(Work instruction)
The number of lines containing the word "description" is all you should give; count them in the records below.

(Material for this task)
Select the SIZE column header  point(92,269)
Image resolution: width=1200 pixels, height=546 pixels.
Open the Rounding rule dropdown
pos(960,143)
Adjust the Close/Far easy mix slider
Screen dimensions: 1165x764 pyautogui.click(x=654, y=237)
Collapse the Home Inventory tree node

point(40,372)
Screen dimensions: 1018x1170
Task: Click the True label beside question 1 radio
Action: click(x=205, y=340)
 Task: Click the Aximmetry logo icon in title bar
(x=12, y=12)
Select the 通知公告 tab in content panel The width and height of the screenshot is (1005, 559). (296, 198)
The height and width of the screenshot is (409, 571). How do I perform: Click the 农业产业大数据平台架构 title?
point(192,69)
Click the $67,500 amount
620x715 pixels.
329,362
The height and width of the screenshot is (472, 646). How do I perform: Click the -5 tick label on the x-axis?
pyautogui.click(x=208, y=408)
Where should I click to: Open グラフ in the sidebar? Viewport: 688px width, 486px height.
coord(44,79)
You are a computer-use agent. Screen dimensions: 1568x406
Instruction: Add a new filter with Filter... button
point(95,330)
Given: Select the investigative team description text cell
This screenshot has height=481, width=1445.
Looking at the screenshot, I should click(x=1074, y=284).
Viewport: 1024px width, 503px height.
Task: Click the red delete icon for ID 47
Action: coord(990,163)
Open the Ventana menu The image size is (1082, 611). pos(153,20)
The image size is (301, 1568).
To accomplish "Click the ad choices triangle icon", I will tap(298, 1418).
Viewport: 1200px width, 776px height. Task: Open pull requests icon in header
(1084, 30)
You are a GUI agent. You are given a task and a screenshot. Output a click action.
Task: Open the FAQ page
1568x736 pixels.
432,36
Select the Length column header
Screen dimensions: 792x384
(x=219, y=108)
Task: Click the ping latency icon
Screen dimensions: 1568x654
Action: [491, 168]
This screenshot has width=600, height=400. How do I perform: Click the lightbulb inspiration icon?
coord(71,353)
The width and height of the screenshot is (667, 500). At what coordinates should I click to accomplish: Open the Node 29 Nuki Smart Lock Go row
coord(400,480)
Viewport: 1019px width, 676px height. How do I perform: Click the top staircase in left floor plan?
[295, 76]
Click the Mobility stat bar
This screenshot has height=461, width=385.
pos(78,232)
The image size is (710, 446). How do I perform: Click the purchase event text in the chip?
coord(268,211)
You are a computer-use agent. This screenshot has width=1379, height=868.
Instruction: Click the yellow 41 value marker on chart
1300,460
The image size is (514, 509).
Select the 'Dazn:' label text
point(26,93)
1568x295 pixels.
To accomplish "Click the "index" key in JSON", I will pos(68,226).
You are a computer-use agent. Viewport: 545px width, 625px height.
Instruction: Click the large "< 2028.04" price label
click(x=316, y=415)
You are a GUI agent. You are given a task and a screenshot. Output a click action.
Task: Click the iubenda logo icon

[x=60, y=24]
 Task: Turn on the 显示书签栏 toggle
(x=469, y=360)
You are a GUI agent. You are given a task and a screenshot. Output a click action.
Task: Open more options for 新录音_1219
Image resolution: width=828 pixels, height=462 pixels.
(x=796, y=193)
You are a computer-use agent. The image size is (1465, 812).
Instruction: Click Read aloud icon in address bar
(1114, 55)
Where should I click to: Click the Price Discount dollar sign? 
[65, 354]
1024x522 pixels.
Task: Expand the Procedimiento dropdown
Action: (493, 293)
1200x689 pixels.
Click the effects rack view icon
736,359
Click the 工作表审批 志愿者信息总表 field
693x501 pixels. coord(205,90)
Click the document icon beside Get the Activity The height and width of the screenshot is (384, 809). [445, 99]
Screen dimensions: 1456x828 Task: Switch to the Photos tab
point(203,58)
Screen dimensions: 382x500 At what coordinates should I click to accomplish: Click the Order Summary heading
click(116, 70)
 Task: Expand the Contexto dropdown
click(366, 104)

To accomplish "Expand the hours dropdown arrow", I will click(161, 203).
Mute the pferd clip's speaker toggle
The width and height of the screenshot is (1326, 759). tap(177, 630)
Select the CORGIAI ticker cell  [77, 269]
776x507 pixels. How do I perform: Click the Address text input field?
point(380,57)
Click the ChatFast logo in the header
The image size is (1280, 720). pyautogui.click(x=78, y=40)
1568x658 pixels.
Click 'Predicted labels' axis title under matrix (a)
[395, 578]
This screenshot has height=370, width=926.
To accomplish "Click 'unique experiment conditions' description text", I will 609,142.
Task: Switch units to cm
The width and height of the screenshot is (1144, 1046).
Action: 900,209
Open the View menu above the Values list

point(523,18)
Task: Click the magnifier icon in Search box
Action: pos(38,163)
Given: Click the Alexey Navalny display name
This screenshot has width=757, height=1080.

(Response area)
2